A coordenadora do Instituto Nacional Afro Origem cita as nuances do racismo, refletindo na diferença de tratamento e atendimento para com a mulheres negras que são preteridas, em relação à mãe não negras.

“Aí, nós voltamos à política que o sistema de saúde tem, por meio do governo federal, que é garantir o atendimento ético, humanizado e de qualidade a todos os usuários, e essa premissa da própria política voltada à saúde da população negra já apresenta um problema, pois, aparenta que os profissionais de saúde que ali estão para acolher a mulher no pré-natal excetuam e preterem as mães negras, logo, a política de saúde integral da população negra também está sendo violada“.

Trecho do relatório do Instituto de Estudos para Política de Saúde (IEPS) (Reprodução/Divulgação)

A estudiosa das questões voltadas para a população negra no Brasil ressalta o racismo institucional e o racismo estrutural efetivado e reforçado ao conceder tratamento que difere as mulheres negras e não negras.

Racismo institucional, pois é algo que ocorre dentro de uma instituição pública, e o racismo estrutural reforçado por um tratamento que insiste em manter as pessoas negras desse País em posição de subalternidade e inferioridade”, explica.

Sobre a pesquisa

O estudo Desigualdades raciais na saúde: cuidados pré-natais e mortalidade materna no Brasil, 2014-2020″ foi formulado a partir da utilização de dados do Sistema de Informações sobre Nascidos Vivos (Sinasc) e do Sistema de Informações de Mortalidade (SIM) do Departamento de Informática do Sistema Único de Saúde do Brasil (DataSUS).

Eles são referentes ao período entre 2014 e 2020, para o qual foi possível calcular os indicadores de assistência ao pré-natal adequado e à Razão de Mortalidade Materna (RMM).

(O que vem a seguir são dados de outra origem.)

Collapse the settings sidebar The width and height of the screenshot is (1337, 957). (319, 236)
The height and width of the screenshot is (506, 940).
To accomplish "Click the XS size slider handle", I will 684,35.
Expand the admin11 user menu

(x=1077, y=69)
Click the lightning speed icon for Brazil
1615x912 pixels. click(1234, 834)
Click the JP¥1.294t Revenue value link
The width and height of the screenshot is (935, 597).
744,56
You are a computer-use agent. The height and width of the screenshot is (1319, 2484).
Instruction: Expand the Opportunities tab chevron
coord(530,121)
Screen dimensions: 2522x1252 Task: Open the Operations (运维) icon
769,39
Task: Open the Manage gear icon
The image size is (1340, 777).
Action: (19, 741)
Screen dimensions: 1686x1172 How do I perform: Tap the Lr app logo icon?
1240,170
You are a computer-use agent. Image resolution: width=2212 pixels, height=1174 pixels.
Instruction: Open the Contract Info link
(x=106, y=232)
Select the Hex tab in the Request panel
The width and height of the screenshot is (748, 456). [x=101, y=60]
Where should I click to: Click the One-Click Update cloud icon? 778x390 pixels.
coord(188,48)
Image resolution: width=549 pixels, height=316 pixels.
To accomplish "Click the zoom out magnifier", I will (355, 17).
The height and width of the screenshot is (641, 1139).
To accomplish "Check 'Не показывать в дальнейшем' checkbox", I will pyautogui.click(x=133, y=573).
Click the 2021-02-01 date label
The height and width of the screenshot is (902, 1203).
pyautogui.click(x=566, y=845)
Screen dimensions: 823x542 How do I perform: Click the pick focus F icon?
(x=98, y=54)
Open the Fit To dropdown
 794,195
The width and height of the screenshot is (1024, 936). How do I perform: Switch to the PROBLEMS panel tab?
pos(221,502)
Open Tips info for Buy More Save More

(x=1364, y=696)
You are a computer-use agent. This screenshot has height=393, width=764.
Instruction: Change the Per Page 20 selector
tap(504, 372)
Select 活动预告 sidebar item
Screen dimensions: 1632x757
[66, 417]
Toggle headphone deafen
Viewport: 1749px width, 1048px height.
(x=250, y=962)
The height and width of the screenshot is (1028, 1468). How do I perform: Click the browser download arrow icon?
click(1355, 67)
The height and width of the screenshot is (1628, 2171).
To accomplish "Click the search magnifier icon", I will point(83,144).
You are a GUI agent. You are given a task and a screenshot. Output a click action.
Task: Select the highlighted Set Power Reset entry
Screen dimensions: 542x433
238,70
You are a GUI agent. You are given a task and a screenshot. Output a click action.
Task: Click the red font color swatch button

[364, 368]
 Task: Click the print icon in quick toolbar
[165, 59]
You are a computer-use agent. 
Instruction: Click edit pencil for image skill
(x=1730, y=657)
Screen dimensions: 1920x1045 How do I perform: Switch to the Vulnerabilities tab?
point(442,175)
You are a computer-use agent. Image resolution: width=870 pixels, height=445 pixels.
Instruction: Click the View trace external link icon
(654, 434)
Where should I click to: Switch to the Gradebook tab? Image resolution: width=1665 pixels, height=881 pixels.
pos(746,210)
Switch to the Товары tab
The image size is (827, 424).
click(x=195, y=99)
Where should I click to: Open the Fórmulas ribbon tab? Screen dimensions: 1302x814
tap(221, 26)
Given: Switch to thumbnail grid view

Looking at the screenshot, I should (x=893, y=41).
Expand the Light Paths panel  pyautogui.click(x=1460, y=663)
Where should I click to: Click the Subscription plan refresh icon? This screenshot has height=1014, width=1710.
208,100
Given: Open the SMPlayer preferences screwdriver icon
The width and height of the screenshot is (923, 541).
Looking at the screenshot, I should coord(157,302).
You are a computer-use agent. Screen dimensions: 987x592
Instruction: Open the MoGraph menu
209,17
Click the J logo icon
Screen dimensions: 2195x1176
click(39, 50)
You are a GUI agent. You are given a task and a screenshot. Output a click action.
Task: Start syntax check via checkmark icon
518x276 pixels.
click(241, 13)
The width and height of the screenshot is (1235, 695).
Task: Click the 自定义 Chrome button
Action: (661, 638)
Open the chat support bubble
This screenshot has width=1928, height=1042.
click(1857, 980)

Para o recorte racial, o documento segue a classificação oficial do IBGE (Petruccelli & Saboia 2013), utilizando tanto a categoria negra, que é a agregação das categorias preta e parda.

Quanto essas últimas desagregadas, seguindo recomendações de especialistas da área (Santos et al. 2022), a fim de explicitar a complexidade e nuances do fenômeno – uma vez que a raça é, sobretudo, sob o ponto de vista sociológico, um elemento essencialmente político”, informa o texto.